### RECORDS SUPPLIED
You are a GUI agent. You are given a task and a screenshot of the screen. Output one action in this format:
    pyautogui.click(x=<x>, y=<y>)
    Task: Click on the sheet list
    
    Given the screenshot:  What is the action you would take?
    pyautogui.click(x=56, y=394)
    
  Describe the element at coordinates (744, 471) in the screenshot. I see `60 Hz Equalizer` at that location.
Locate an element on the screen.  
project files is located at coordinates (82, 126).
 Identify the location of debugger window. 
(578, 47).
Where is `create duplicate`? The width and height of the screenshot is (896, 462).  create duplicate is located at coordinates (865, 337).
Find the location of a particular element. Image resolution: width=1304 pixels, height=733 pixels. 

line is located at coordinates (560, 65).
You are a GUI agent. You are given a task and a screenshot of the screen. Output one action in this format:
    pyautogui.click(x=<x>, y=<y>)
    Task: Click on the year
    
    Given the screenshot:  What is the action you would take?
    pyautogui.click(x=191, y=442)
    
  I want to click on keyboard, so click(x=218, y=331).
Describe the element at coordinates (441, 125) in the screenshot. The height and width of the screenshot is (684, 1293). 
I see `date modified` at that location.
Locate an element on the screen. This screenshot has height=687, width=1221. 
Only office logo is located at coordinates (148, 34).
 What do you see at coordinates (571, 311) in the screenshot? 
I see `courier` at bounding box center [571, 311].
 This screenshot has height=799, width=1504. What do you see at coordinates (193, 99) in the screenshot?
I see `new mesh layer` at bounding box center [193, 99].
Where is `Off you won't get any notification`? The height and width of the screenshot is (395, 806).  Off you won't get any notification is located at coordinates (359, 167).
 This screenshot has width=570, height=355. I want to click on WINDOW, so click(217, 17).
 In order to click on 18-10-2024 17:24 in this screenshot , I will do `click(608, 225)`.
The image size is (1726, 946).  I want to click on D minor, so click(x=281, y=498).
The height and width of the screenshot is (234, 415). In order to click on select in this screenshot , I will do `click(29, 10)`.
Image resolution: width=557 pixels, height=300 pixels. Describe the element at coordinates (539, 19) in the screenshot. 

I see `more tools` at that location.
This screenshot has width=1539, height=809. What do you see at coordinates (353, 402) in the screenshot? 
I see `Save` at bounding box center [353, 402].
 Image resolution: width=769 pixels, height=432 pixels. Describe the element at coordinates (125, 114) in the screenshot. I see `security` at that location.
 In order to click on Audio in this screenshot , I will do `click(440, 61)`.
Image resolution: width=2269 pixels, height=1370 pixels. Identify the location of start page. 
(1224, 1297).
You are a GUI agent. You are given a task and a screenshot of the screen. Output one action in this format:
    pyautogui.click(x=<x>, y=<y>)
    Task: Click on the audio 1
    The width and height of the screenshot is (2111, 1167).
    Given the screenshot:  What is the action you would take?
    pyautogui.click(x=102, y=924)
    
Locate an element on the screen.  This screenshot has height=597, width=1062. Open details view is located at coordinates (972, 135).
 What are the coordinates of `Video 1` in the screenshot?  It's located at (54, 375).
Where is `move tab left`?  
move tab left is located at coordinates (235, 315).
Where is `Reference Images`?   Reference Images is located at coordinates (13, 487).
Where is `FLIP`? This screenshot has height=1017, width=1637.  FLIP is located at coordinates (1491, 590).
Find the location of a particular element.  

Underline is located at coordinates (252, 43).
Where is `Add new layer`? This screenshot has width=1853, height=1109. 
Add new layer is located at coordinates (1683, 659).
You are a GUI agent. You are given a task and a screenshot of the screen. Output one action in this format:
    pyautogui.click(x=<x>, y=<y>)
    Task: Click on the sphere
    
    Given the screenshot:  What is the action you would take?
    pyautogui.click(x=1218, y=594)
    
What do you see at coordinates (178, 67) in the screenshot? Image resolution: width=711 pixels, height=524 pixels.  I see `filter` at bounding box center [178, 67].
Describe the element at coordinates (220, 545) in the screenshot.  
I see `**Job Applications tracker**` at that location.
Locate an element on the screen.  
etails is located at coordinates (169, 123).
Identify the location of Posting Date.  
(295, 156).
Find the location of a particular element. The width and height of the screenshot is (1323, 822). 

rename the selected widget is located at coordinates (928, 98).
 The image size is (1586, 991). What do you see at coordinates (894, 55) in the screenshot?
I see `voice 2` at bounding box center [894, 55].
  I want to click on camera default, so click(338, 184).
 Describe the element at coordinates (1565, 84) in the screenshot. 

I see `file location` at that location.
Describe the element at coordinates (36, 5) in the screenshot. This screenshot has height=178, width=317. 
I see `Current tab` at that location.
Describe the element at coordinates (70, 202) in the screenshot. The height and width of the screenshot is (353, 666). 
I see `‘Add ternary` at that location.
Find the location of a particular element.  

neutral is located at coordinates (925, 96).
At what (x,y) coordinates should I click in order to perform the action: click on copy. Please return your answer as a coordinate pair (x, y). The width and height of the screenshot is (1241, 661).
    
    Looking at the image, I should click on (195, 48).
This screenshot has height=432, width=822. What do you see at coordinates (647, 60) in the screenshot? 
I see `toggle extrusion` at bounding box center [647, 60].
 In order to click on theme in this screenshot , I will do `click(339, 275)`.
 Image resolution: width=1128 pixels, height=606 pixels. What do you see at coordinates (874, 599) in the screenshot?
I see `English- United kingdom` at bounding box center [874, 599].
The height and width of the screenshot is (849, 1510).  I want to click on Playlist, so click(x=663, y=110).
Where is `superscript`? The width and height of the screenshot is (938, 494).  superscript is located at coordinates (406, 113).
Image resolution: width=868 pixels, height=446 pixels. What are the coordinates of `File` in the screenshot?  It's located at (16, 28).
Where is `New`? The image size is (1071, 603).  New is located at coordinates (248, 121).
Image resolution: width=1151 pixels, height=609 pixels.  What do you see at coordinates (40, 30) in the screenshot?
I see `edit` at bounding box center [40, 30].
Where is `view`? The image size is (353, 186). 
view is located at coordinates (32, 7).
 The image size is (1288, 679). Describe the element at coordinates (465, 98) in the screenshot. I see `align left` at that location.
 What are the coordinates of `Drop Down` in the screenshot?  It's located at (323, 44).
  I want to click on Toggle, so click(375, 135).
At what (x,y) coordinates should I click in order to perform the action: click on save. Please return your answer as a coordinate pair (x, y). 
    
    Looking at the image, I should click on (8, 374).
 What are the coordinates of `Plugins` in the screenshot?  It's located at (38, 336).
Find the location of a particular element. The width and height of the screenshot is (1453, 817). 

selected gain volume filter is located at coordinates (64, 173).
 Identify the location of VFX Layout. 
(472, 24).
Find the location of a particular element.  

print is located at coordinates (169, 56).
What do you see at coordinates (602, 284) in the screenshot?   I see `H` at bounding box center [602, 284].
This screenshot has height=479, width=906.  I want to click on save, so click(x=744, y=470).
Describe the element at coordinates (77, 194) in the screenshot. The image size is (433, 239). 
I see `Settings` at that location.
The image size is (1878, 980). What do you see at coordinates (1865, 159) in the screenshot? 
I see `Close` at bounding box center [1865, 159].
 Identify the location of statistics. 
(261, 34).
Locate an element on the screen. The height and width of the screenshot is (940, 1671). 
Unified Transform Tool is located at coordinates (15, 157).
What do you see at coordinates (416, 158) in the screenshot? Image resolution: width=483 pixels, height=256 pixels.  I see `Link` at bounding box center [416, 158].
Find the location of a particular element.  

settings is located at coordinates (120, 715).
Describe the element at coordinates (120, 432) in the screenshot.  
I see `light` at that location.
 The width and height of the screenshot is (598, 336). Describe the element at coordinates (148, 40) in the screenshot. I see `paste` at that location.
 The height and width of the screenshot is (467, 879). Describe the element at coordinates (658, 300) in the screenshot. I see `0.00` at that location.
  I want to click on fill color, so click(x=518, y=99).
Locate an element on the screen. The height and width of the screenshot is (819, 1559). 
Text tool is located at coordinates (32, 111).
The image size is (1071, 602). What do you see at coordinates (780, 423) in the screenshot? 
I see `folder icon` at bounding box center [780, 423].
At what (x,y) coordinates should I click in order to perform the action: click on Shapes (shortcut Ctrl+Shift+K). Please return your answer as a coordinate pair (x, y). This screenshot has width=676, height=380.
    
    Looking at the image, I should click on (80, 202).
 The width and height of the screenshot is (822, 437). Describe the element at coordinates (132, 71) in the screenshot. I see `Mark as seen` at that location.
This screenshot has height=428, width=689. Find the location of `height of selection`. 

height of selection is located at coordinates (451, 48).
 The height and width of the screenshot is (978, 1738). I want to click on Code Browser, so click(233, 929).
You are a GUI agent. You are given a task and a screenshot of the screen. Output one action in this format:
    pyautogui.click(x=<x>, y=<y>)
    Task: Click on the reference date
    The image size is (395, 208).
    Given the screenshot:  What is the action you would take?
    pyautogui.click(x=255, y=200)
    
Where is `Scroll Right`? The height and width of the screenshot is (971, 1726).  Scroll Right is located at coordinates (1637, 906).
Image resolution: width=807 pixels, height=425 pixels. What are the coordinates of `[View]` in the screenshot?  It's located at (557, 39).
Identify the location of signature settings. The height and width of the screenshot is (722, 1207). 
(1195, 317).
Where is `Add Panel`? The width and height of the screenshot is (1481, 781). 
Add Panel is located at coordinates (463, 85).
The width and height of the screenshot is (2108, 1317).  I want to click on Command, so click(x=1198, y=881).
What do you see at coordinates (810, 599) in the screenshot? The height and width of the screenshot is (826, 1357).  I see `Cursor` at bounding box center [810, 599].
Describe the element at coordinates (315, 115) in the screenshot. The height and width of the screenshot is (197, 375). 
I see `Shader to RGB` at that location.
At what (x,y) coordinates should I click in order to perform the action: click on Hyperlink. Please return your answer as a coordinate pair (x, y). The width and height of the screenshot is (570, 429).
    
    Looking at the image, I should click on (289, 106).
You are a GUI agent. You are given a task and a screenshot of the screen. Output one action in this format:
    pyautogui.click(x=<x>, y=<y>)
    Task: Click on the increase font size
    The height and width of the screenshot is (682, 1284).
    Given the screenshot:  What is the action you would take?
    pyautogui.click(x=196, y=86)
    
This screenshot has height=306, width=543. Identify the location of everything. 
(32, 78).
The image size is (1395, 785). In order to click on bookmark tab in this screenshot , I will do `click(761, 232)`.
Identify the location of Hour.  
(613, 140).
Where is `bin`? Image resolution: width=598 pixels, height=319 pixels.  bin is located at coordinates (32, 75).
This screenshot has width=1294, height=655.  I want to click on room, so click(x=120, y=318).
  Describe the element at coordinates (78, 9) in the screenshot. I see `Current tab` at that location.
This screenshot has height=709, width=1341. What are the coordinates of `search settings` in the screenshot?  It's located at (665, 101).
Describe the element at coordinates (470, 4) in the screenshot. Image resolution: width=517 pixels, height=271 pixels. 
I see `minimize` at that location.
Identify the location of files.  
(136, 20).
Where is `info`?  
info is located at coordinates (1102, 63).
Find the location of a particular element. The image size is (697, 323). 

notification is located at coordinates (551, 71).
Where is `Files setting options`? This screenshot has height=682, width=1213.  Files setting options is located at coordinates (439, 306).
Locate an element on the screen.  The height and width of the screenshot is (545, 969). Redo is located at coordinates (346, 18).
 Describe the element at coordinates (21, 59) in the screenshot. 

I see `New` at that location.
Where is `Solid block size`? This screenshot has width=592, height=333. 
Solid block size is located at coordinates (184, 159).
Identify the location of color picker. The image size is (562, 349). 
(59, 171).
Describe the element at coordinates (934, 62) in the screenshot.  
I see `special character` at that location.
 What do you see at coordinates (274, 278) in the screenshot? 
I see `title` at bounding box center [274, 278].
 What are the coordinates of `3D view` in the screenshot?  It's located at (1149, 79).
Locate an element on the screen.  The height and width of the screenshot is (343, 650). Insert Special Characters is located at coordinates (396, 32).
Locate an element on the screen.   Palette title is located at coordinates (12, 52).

### EXERCISE DESCRIPTION
Copy out, without any change, the stretch of entries from the line containing "Describe the element at coordinates (36, 5)" through the line containing "center [40, 30].".

### EXERCISE RESULT
Describe the element at coordinates (36, 5) in the screenshot. This screenshot has height=178, width=317. 
I see `Current tab` at that location.
Describe the element at coordinates (70, 202) in the screenshot. The height and width of the screenshot is (353, 666). 
I see `‘Add ternary` at that location.
Find the location of a particular element.  

neutral is located at coordinates (925, 96).
At what (x,y) coordinates should I click in order to perform the action: click on copy. Please return your answer as a coordinate pair (x, y). The width and height of the screenshot is (1241, 661).
    
    Looking at the image, I should click on (195, 48).
This screenshot has height=432, width=822. What do you see at coordinates (647, 60) in the screenshot? 
I see `toggle extrusion` at bounding box center [647, 60].
 In order to click on theme in this screenshot , I will do `click(339, 275)`.
 Image resolution: width=1128 pixels, height=606 pixels. What do you see at coordinates (874, 599) in the screenshot?
I see `English- United kingdom` at bounding box center [874, 599].
The height and width of the screenshot is (849, 1510).  I want to click on Playlist, so click(x=663, y=110).
Where is `superscript`? The width and height of the screenshot is (938, 494).  superscript is located at coordinates (406, 113).
Image resolution: width=868 pixels, height=446 pixels. What are the coordinates of `File` in the screenshot?  It's located at (16, 28).
Where is `New`? The image size is (1071, 603).  New is located at coordinates (248, 121).
Image resolution: width=1151 pixels, height=609 pixels.  What do you see at coordinates (40, 30) in the screenshot?
I see `edit` at bounding box center [40, 30].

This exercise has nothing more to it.